==== SUPPLIED ENTRIES
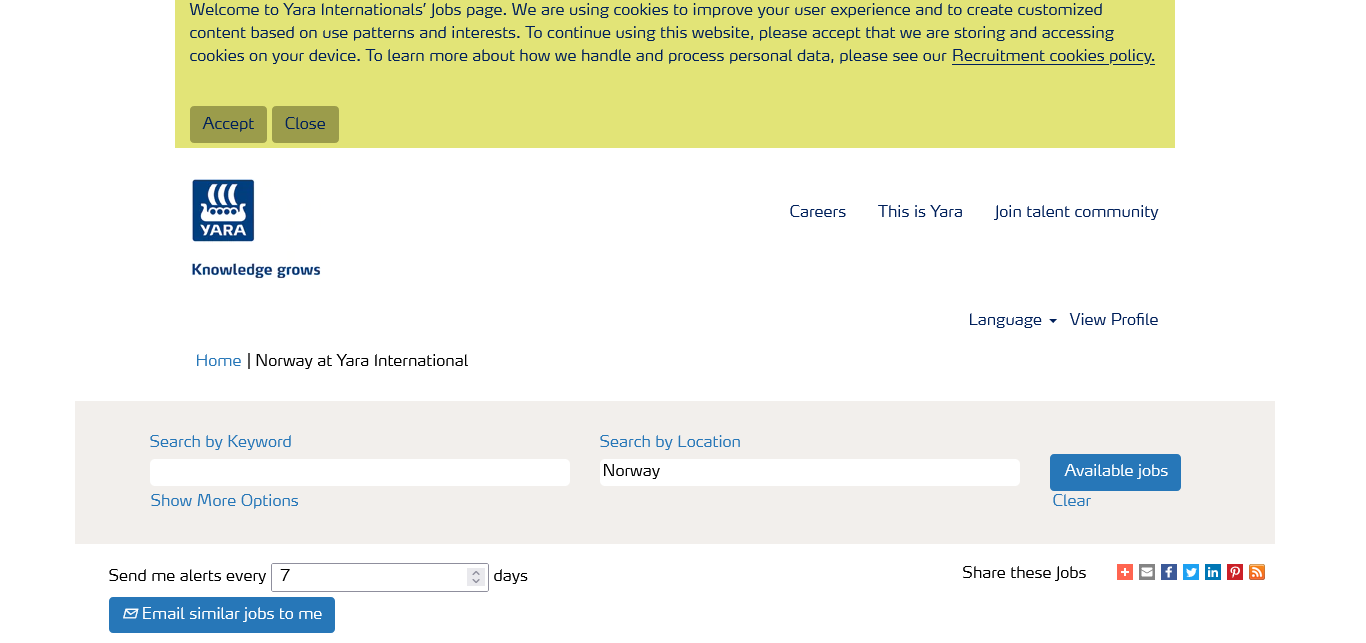Close the cookie banner

(x=305, y=124)
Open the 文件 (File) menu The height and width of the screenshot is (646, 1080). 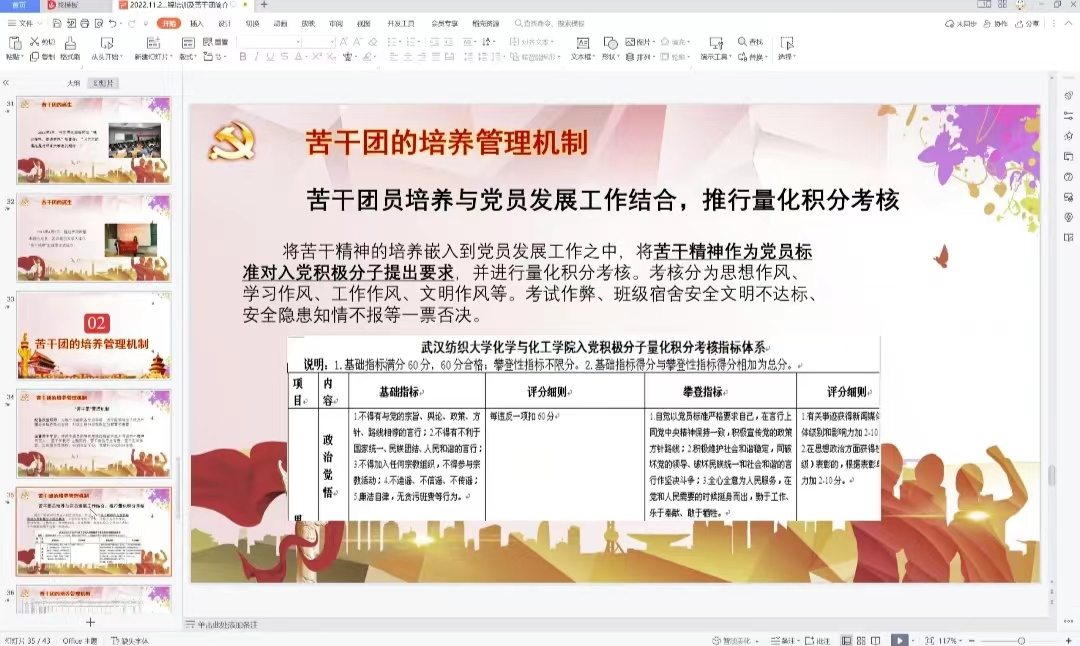pos(22,23)
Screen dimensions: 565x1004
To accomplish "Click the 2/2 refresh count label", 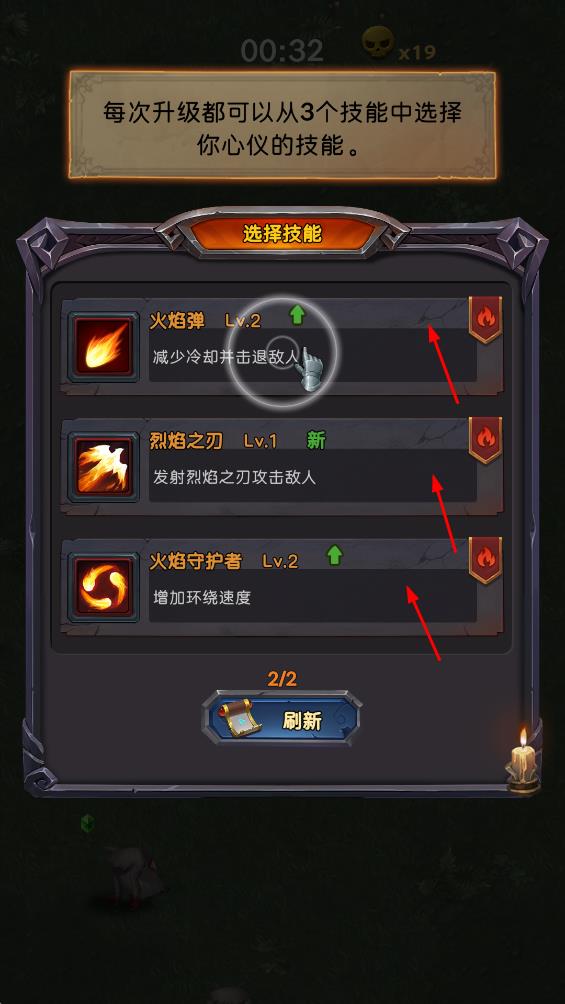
========
WHAT YOU ARE ASKED TO DO:
Format the listing lines starting at the one containing "Screen dimensions: 565x1004" and ending at the end of the listing as a JSON list of strings, one string per line, skipping blank lines and leaving out the pictures.

ANSWER IN FULL:
[
  "Screen dimensions: 565x1004",
  "To accomplish \"Click the 2/2 refresh count label\", "
]